Electoral Observation Mission
- Established: 2016 (9 years ago)
- Types: non-governmental organization
- Aim: election monitoring
- Country: Colombia

= Electoral Observation Mission (Colombia) =

The Colombian Electoral Observation Mission (Misión de Observación Electoral) or MOE is a Colombian network of civil society organisations involved in the training of citizens for election monitoring since 2006 and in running a crowdsourcing election monitoring website, "Pilas con el Voto", since 2011. It also cooperates in research projects studying election monitoring.

==Creation and aims==
The Electoral Observation Mission was created in 2006 with the primary aim of encouraging and coordinating the training of volunteers to observe elections in polling stations in Colombia. "Hundreds" of volunteers were involved in MOE's initial offline activities, prior to its development of an online component of election monitoring.

==Leadership, structure and funding==
As of 2024, the director of MOE was Alejandra Barrios Cabrera, a former student leader of "La Séptima Papeleta" (The Seventh Ballot), a citizens' movement created in response to the assassination of four presidential candidates prior to the 1990 election. MOE runs in practice as an "organisationally brokered network" of civil society groups including trade unions, indigenous organisations and universities according to political scientist Alice Mattoni. As of 2024, MOE had 35 regional offices.

As of 2024, MOE is a member of the Global Network of Domestic Election Monitors.

MOE is mainly funded by aid agencies including the United Nations Development Programme, European Union agencies, Swedish and United States federal government agencies, including the National Endowment for Democracy.

==Actions==
MOE's training of volunteers in the practical aspects of electoral monitoring are its main activity. It conducted 1636 electoral training workshops from 2006 to 2022. The presence of MOE observers in polling stations increased from being present in twenty percent of municipalities in 2007 to fifty percent in 2018, with an increased probability of observers in places where the risks of violence or fraud are higher.
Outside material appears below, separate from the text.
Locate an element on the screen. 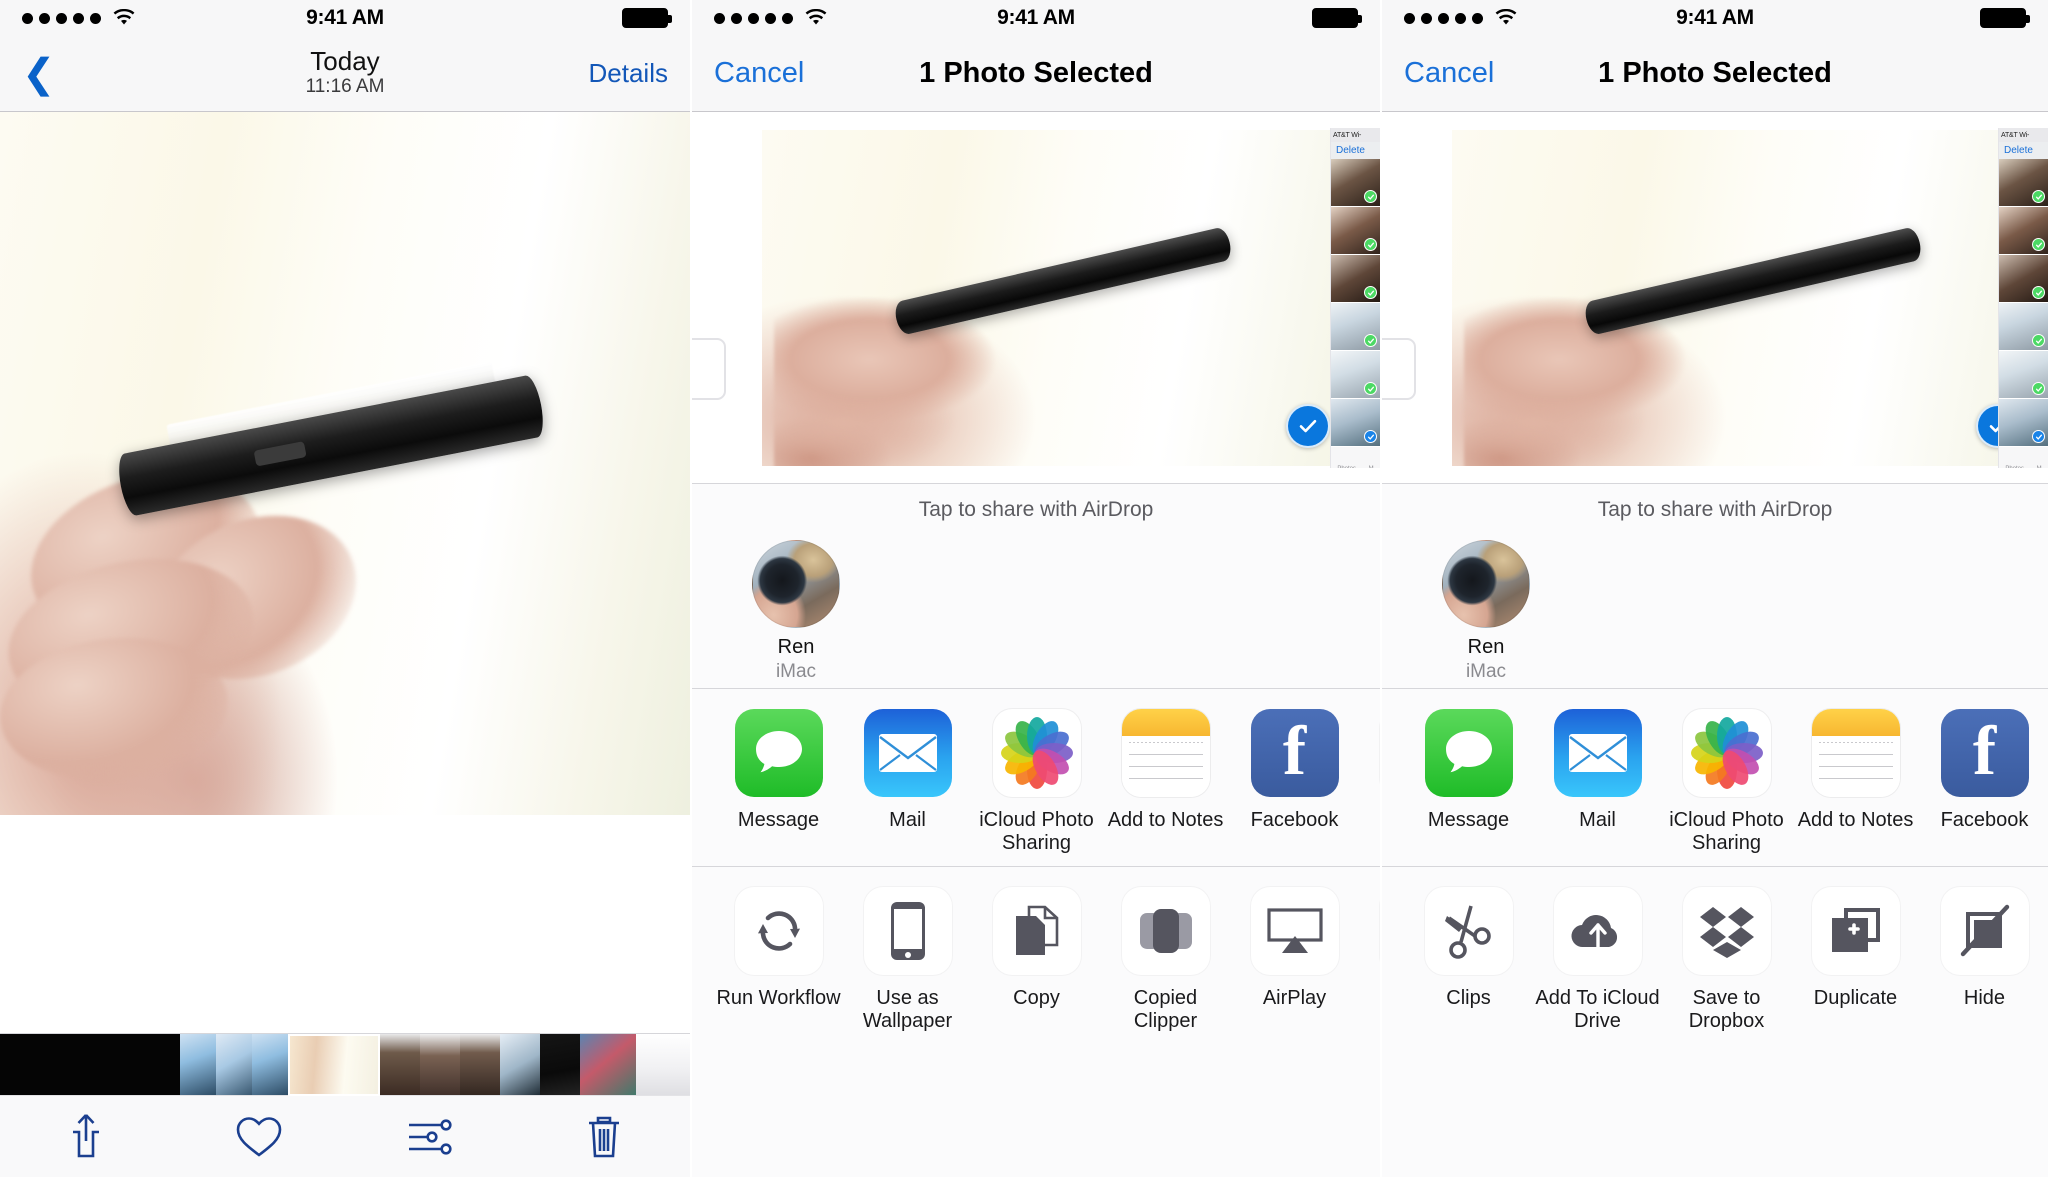 The image size is (2048, 1177). share-icon is located at coordinates (86, 1137).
MOE expects observers to follow a protocol, answering both specific questions and open questions based on their observations, with the option to take photos or videos as evidence of electoral fraud.
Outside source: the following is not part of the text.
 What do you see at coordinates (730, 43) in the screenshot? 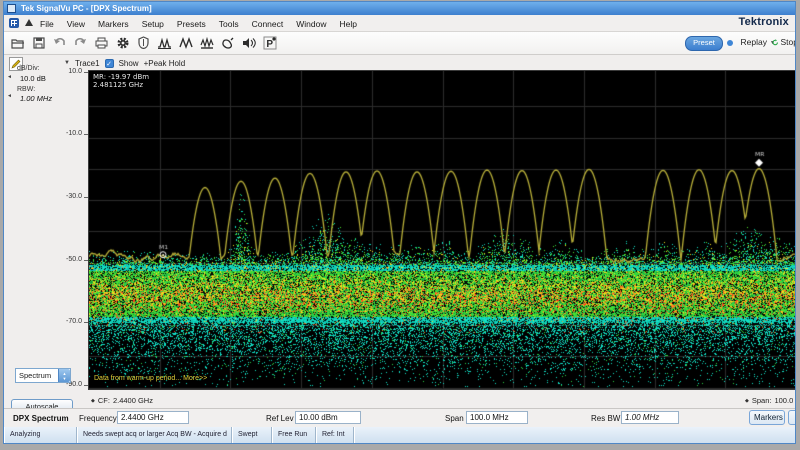
I see `replay-status-icon` at bounding box center [730, 43].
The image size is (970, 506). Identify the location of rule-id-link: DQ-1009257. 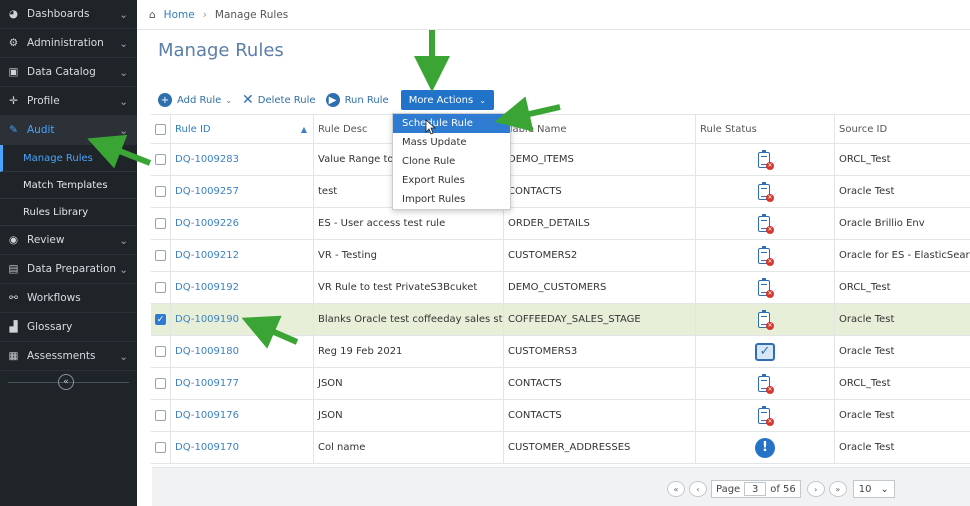
(207, 192).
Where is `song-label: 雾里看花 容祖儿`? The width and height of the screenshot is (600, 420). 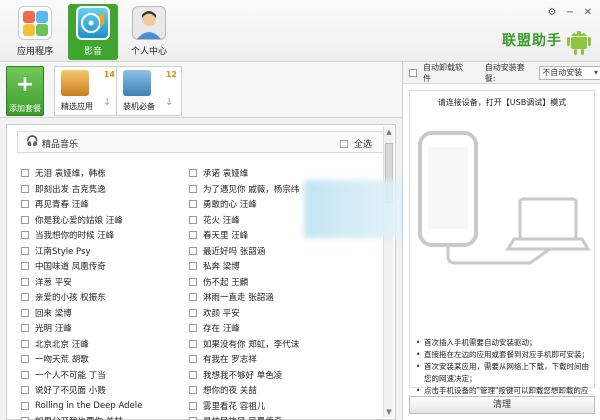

Prior to each Colombian election, MOE publishes maps on its website showing the risks of electoral fraud or violence (murders, violent attacks, kidnapping) against community leaders and politicians in each of the approximately 1100 municipalities, along with details data and reports. In 2016, MOE published a combined electoral risk map that showed the results of the 2016 Colombian peace agreement referendum together with electoral risks from 1996 to 2011 related to both territorial control of armed opposition groups and to risks from former paramilitary groups that converted to banditry.

MOE cooperates in research projects related to election monitoring and election-related violence, including a study in 2020 on the effectiveness of social media advertising of electoral monitoring activities and a 2020 study together with the Netherlands Institute for Multiparty Democracy on electoral violence against community and political leaders during the COVID-19 pandemic.

On 3 August 2024, MOE published an analysis of the all the 2024 Venezuelan presidential election results publicly available at the time, finding that the disaggregated data provided by the opposition was self-consistent, and called for the Venezuelan National Electoral Council to publish the polling station tally sheets and audit the full chain of transmission of information.

==Pilas con el Voto==
Prior to the 2011 Colombian regional and municipal elections, MOE launched a website "Pilas con el Voto" (vote watch) for crowdsourcing the tasks of giving advice on poll observation techniques, gathering data on reports of irregularities, and for publishing its maps and other analyses of the data. MOE encourages the use of the data for filing complaints to authorities such as prosecutors and the Colombian ombudsman. MOE staff members have an "institutional interface" with several of these governmental agencies. The website allows both anonymous and non-anonymous reporting. MOE maintains relations with regional and national Colombian media. The effectiveness of the Pilas con el Voto website led to the Colombian authorities to created their own election fraud reporting website, "URIEL". In 2014 and 2015, 80% to 90% of the reports received by URIEL were provided by MOE.